Boys waving to Georgian soldiers riding in a truck on Saturday in the mountainous Kodori Gorge near Abkhazia. George Abdaladze
TBILISI, Georgia -- The Georgian government over the weekend pulled out some of its troops from a gorge on the edge of the breakaway province of Abkhazia following an operation to quell a rebel militia.

A Russian peacekeepers' chief said Georgia retained a sizable force in the area, however.

Georgian television stations broadcast the footage of troops leaving the Kodori Gorge, the only part of Abkhazia that remains under nominal Georgian control. Imedi television said 100 troops pulled out from the gorge Saturday.

Major-General Sergei Chaban, in charge of Russian peacekeepers in Abkhazia, said Georgia only pulled out about 8 percent of its forces from the gorge, Interfax reported.

Georgia's Interior Ministry said Friday that its forces had taken firm control of the gorge and were hunting down some 70 holdout militia members, and that 25 other militia members or supporters of militia leader Emzar Kvitsiani had been seized. Kvitsiani remained at large Sunday, and Interior Minister Vano Merabishvili said he had fled to Russia.

Georgian President Mikheil Saakashvili said unspecified foreign secret services had backed Kvitsiani in the hope of destabilizing Georgia.

"Those who staged this provocation hoped to set up an alternative government in Georgia," he said in televised remarks late Saturday.

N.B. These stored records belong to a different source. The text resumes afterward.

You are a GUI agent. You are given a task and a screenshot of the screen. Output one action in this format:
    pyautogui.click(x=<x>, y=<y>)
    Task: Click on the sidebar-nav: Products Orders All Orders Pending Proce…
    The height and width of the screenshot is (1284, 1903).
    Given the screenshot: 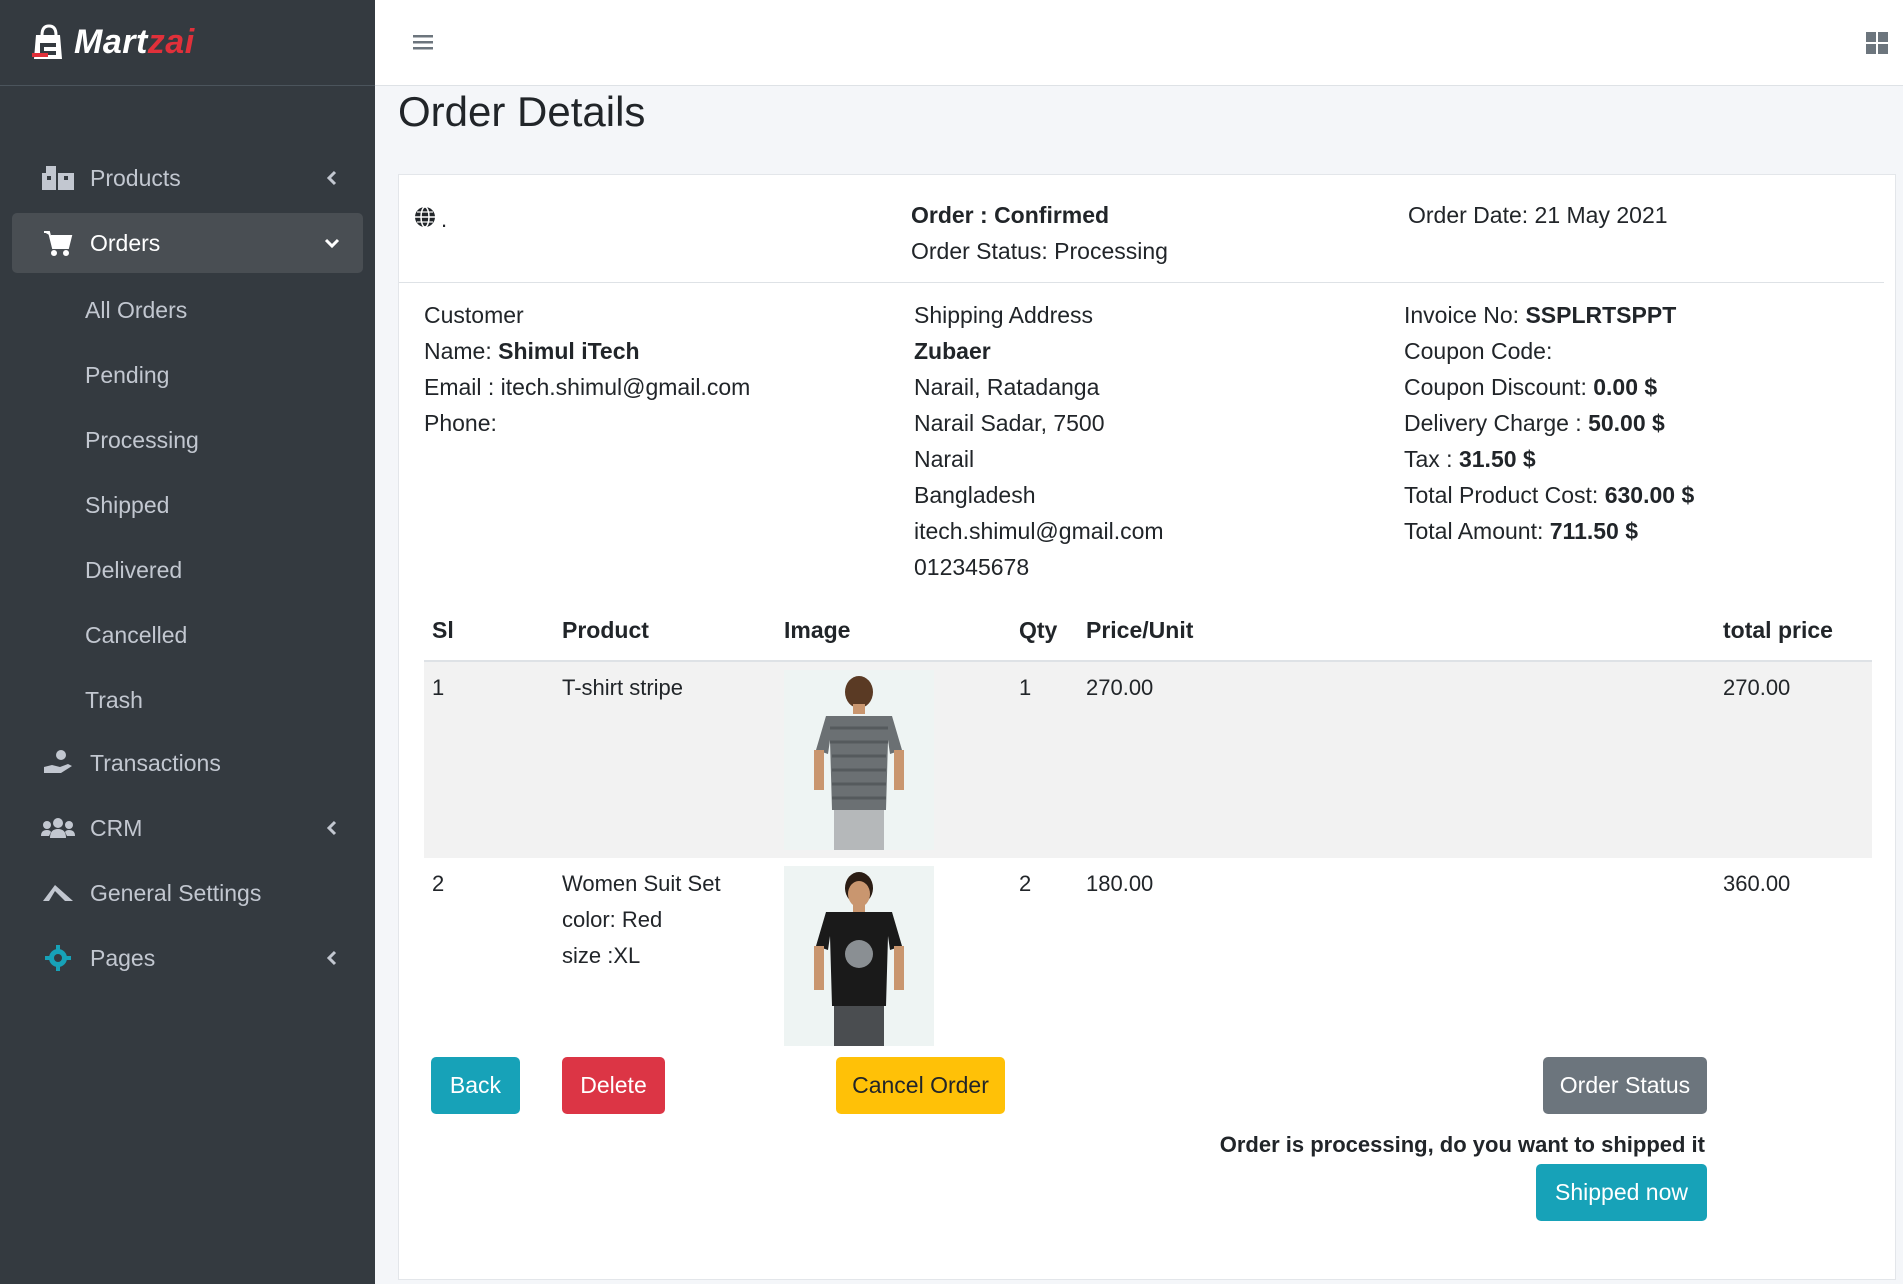 What is the action you would take?
    pyautogui.click(x=188, y=570)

He ordered Merabishvili to strengthen counterintelligence operations. "It would be good to hit these secret services in the nose here in Georgia," he said.

Merabishvili reported to Saakashvili that the situation in the gorge had stabilized after the operation and the government had begun ferrying food supplies to local residents. He said authorities had arrested 11 wanted criminals, confiscated large weapons arsenals and freed several slave laborers in the area.

On Sunday, the Tbilisi City Court upheld prosecutors' request to keep Irakli Batiashvili, the former security minister who now leads the opposition party Forward Georgia, in custody for two months. Batiashvili, who was arrested Saturday, rejected the official treason charges based on a telephone conversation with Kvitsiani.

"The charges against me are absurd and based on an illegally tapped phone conversation that was doctored," Batiashvili said in court.

The rest of Abkhazia has run its own affairs without international recognition after separatists drove out Georgian government troops in a war in the 1990s.

Saakashvili ordered a permanent headquarters for a "legitimate government of Abkhazia" to be set up in the Kodori Gorge, saying that construction work would start in a few days.

Separatist authorities in Abkhazia denounced the plan as a "provocation." They urged the United Nations to condemn the Georgian deployment to the gorge.